Task goal —
Begin at the first line below and copy each line exactly, ending with the line where "Click the Console text input field" appears.
━━ Data for the task
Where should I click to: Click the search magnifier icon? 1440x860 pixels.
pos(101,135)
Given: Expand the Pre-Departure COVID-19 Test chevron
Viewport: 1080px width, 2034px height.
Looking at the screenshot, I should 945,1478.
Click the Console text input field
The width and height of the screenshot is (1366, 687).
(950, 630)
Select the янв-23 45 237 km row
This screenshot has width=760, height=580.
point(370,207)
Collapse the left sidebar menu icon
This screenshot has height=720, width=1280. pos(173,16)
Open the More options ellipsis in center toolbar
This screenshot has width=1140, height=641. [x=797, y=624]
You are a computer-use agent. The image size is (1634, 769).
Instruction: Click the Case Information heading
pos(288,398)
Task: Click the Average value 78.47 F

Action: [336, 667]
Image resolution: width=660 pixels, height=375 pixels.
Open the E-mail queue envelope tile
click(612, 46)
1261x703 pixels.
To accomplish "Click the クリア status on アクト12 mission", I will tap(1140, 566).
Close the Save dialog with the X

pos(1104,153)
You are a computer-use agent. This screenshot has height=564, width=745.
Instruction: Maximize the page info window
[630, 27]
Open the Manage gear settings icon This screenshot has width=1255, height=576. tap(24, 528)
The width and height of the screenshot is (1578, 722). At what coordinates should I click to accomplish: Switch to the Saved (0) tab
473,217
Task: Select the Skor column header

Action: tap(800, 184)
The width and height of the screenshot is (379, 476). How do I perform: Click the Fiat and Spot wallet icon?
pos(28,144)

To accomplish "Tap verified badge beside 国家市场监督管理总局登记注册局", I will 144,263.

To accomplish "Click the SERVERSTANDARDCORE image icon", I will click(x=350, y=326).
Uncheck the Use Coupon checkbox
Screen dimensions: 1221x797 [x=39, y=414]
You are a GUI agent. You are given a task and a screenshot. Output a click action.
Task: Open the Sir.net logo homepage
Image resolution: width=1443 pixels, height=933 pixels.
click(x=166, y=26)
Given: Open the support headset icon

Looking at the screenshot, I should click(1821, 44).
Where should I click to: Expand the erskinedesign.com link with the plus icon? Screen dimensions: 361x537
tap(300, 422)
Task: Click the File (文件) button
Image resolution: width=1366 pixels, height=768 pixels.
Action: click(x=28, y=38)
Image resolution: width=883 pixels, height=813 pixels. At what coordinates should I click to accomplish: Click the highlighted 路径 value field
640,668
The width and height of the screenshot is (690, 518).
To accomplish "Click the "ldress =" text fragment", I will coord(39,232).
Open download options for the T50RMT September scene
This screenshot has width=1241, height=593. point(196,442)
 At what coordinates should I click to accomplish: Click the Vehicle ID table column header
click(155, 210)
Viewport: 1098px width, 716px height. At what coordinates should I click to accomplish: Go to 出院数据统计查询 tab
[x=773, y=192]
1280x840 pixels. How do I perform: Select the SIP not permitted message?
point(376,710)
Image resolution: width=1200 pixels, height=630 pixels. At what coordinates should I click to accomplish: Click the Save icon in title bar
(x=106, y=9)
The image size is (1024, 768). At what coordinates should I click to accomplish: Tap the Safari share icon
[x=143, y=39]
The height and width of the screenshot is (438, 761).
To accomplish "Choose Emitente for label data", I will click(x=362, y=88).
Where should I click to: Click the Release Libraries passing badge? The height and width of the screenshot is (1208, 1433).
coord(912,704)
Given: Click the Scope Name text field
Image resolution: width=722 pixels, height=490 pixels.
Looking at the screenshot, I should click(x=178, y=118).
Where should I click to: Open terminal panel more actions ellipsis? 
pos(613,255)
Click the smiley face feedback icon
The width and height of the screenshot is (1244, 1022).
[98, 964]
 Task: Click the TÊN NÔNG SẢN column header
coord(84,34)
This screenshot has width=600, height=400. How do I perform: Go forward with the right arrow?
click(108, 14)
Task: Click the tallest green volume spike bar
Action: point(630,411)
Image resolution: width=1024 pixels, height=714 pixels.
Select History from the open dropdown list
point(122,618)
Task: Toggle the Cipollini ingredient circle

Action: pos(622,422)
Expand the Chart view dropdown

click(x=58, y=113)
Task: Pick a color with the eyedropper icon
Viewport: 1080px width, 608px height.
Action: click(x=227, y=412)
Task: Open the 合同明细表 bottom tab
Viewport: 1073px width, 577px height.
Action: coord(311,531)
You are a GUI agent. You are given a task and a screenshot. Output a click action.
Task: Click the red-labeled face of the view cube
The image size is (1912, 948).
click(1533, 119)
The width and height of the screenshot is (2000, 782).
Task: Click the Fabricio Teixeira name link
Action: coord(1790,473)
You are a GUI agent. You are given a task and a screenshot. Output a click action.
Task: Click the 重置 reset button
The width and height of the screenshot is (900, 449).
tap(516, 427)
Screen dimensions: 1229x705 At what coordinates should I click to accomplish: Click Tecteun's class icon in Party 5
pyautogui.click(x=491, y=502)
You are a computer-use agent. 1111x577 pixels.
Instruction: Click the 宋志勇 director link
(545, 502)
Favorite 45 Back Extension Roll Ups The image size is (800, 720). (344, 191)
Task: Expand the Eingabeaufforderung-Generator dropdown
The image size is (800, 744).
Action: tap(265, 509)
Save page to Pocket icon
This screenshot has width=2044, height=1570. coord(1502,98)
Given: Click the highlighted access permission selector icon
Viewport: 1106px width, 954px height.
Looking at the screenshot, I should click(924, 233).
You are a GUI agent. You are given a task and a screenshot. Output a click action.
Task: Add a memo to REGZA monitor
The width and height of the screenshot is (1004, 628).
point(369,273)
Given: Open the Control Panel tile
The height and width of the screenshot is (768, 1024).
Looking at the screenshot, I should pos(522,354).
━━━━
Your solution —
Where should I click to: Click the search magnifier icon? 1440x860 pixels.
pos(101,135)
Given: Expand the Pre-Departure COVID-19 Test chevron
Viewport: 1080px width, 2034px height.
Looking at the screenshot, I should 945,1478.
Click the Console text input field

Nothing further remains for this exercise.